People who say they don’t believe in God, understand at some level that God exists, but they don’t have personal trust in him. Paul says this is because their hearts are darkened and their thinking is foolish (Rom. 1:22).
We should learn arguments and communicate well with those who say they don’t believe in God, but more than anything we should ask God to open their hearts to the gospel, love them well, listen to them, and proclaim the gospel to them with both our lives and our words.
Footnotes:
[1] Although many say they don’t believe in God, the Apostle Paul teaches that God so clearly reveals himself in the created world that at some level everyone believes in God. (Rom. 1:19-21) See Why and How Unbelievers Believe in the Appendix.
[2] When demons came into Jesus’ presence, they affirmed their belief in his deity when they cried out, “What have you to do with us, O Son of God? Have you come here to torment us before the time? (Matt 8:29).”
[3] The Heidelberg Catechism (1563) describes how the Holy Spirit brings about this true faith in our hearts by leading us to believe in all that God promises us in the gospel that is summarized in the affirmations of the Apostles’ Creed. Q21: What is true faith? Answer: True faith is a sure knowledge whereby I accept as true all that God has revealed to us in his Word. At the same time it is a firm confidence that not only to others, but also to me, God has granted forgiveness of sins, everlasting righteousness, and salvation, out of mere grace, only for the sake of Christ's merits. This faith the Holy Spirit works in my heart by the gospel. Q22: What, then, must a Christian believe? Answer: All that is promised us in the gospel, which the articles of our catholic (universal) and undoubted Christian faith teach us in a summary. Q23: What are those articles? Answer: The twelve articles in the Apostles’ Creed are then listed.

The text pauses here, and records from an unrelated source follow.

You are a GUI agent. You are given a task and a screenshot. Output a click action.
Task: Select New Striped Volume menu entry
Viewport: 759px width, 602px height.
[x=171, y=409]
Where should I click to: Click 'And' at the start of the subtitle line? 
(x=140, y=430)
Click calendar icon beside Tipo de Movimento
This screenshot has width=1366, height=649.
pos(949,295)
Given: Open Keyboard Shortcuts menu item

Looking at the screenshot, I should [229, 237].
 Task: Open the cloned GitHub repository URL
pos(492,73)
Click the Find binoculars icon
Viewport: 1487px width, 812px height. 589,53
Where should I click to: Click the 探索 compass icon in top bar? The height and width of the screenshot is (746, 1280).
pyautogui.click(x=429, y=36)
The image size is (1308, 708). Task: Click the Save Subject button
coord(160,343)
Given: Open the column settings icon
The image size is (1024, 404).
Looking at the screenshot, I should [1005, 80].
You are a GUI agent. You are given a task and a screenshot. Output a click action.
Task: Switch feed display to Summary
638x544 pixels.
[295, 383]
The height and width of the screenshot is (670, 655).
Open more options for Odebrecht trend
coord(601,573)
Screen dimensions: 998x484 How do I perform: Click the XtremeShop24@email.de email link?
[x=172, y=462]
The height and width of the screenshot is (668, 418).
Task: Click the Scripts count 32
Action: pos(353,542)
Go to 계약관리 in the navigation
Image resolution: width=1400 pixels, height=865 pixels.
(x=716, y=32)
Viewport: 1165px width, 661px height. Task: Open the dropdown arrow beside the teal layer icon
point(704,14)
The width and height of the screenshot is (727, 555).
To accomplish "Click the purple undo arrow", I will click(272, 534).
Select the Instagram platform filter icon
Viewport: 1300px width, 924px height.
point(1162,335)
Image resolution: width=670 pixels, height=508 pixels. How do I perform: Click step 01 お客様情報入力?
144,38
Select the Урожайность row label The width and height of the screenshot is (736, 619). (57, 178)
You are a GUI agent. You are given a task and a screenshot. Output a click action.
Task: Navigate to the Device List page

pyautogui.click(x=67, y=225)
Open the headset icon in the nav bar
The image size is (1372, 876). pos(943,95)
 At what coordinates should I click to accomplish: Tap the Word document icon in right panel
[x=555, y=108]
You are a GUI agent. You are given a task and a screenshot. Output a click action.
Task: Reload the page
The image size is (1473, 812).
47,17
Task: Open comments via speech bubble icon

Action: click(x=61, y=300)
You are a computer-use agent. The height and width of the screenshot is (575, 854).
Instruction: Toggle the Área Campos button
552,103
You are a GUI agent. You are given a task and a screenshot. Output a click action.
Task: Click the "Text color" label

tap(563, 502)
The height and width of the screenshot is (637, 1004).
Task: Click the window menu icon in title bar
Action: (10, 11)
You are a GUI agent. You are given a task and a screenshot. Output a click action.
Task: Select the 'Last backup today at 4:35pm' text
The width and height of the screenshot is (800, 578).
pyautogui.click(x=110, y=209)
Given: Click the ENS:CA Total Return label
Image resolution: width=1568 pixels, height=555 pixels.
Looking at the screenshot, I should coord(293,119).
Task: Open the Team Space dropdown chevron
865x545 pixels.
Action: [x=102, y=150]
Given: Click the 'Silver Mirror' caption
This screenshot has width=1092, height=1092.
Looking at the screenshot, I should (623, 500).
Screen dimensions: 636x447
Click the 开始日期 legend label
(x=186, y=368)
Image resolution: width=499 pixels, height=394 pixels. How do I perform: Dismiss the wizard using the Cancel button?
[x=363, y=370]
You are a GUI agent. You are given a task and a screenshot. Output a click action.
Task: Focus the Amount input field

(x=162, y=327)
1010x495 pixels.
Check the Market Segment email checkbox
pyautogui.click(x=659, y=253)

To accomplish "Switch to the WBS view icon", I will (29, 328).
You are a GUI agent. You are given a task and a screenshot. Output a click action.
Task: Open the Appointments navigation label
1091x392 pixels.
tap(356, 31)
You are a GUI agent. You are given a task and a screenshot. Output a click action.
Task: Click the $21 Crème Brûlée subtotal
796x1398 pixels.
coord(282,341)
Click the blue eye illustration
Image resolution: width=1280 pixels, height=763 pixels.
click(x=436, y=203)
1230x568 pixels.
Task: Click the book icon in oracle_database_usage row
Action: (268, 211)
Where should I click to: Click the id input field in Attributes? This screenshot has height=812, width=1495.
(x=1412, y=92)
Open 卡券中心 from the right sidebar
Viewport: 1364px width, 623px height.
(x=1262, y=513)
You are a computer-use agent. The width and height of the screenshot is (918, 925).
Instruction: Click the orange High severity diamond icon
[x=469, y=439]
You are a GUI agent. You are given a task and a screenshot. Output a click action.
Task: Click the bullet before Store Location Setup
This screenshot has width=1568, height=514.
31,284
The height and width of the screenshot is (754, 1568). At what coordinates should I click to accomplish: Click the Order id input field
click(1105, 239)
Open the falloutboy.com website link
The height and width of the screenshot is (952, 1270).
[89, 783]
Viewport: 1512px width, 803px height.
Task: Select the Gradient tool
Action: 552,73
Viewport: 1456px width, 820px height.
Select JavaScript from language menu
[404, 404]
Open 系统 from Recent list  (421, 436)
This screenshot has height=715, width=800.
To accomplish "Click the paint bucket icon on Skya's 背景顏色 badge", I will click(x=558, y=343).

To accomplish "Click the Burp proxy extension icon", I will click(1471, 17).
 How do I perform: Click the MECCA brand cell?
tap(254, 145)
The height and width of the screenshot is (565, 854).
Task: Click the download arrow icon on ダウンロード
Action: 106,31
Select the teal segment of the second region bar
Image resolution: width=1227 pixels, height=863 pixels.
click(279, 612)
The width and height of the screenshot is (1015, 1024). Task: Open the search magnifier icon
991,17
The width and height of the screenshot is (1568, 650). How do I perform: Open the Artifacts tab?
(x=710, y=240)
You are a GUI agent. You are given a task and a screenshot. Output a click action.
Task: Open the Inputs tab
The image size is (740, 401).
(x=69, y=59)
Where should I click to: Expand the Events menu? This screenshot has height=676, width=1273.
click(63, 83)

J. I. Packer writes, “It is not too much to say that the gospel, which tells of the Son coming to earth, dying to redeem us, sending the Spirit to us, and finally coming in judgment, all at the Father’s will, cannot be stated at all without speaking in an implicitly trinitarian way. “I believe in God the Father... and in Jesus Christ, his only Son, our Lord... and... in the Holy Ghost [Spirit]” gives the Creed a trinitarian shape for all its particular affirmations.” Packer, J. I. Affirming the Apostles' Creed . Crossway.